The whole reaction to TMA (transmisogyny affected) and TME (transmisogyny exempt) is so disingenuous and dumb. There are people who pretend to not understand it or actively change the definition to suit their rhetoric about the evil baeddel terf trans women. There's also the handful of people who genuinely don't know what it means, who've been scared and misinformed by the previous of people, so they don't even look into it any further. It's literally the easiest to debunk bit of misinformation too, if you even think about it for a few moments.
So essentially the people who take objection with TMA/TME language make the criticism that it is essentially introducing a new gender/sex binary and is forcing people to reveal what genitals they have.
The first point can be easily refuted by the fact that TMA literally only includes people affected by transmisogyny, meaning trans women and nonbinary people that consider themselves transfeminine or are otherwise affected by transmisogyny. TME is literally everyone else. You can be a cis man, cis woman, transmasc or any nonbinary person who isn't transfem (including non-transfem amab nonbinary people) and be TME.

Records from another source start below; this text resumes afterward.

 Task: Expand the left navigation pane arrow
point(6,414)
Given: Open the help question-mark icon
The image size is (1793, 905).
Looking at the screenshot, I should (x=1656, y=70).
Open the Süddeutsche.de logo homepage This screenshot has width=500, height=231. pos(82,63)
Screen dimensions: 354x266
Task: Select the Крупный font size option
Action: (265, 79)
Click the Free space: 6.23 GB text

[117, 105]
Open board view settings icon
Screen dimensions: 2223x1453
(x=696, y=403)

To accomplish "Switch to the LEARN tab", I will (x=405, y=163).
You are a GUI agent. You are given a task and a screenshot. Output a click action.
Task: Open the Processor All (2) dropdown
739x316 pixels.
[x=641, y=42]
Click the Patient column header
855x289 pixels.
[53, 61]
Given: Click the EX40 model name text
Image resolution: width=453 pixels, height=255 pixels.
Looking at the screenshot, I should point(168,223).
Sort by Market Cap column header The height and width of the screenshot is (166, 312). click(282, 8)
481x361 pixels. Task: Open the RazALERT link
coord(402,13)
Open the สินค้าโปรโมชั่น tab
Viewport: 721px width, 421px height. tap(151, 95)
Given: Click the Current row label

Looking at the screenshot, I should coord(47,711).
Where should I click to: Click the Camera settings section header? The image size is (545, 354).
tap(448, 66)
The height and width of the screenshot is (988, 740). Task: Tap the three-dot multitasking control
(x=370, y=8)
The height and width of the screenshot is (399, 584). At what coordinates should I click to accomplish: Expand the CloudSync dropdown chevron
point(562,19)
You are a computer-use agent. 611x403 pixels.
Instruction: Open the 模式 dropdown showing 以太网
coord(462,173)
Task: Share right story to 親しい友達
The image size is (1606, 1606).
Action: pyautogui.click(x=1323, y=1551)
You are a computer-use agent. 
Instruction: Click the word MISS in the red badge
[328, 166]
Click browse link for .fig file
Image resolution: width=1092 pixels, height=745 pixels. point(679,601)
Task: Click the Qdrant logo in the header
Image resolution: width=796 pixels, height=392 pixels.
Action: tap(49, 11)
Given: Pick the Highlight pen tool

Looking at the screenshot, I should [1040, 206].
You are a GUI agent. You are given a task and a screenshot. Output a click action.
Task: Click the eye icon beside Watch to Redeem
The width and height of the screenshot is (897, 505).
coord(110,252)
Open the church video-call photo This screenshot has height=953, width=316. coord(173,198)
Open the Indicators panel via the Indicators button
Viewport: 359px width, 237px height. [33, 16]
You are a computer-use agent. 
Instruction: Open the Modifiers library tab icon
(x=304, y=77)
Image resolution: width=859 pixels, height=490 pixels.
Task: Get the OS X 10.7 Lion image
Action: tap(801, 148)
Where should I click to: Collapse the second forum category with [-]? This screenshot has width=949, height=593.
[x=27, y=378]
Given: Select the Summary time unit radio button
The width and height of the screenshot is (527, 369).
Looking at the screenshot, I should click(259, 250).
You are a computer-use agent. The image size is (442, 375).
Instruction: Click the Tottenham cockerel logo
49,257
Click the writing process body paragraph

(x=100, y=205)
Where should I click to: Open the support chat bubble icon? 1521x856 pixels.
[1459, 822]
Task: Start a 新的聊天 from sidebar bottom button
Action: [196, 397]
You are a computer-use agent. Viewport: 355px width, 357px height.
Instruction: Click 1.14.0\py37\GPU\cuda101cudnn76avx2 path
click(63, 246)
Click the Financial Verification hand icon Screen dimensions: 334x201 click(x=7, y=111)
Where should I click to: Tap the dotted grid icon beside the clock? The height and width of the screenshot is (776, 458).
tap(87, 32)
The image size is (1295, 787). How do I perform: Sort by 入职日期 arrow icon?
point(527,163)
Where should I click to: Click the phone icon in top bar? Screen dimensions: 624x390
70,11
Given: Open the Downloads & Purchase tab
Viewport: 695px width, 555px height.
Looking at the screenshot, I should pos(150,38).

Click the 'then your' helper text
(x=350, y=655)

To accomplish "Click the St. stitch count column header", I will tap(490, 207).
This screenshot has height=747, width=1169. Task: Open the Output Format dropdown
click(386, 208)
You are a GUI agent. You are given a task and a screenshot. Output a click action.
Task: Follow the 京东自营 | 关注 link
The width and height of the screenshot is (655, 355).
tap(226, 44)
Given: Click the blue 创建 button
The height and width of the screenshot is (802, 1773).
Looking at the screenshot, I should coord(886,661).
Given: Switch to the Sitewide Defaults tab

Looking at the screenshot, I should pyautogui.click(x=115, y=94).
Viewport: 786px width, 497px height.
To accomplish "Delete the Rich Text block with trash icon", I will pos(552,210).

Criticism of TMA/TME language almost always comes from TME people (for reasons we cannot fully understand) which makes the second point of the criticism, that TMA/TME forces people to reveal what genitals they have, particularly disingenuous. If this was true, then the criticism should definitely be coming more from TMA people since TME, as explained above, tells you almost nothing about a person, their gender or their genitals, but knowing someone is TMA can allow you to make a pretty good educated guess.
So then the language used is fairly easy to understand and pretty well focused on the issue that it's meant to talk about. The aversion to it is fairly clearly not due to misunderstanding in most cases, but due to deliberate hostility against attempts to talk about and acknowledge transmisogyny directly.
Funnily enough, as a trans woman and transfeminist I've actually mostly dropped "TME/TMA" from my vocabulary, for reasons I won't overtake this post with. Whatever critiques I have are quite separate from the common critiques of the terminology, which are very clearly based in denying that trans women face a unique form of oppression that even other trans people perpetuate.
What I well say is that the equivocation of "TME/TMA" to "genital reveals" is a gross obscuring of two things:
If you know a woman is trans, you don't know what genitals are. SRS has existed as a medical procedure for much of modern trans history and to be quite blunt about it, castration as a form of gender-affirmation for our historical precursors has existed for far longer. This objection to the language is effectively revealing not merely how people are eager to hypersexualize trans women and cast us perverts while they comment on our genitalia, but also clearly reveals how the average person simply conceptualizes trans women as "d*ckgirls" or "sh*males". To the average person, we are effectively walking porn tropes-chew on how THAT is also a result of transmisogynistic fetishization.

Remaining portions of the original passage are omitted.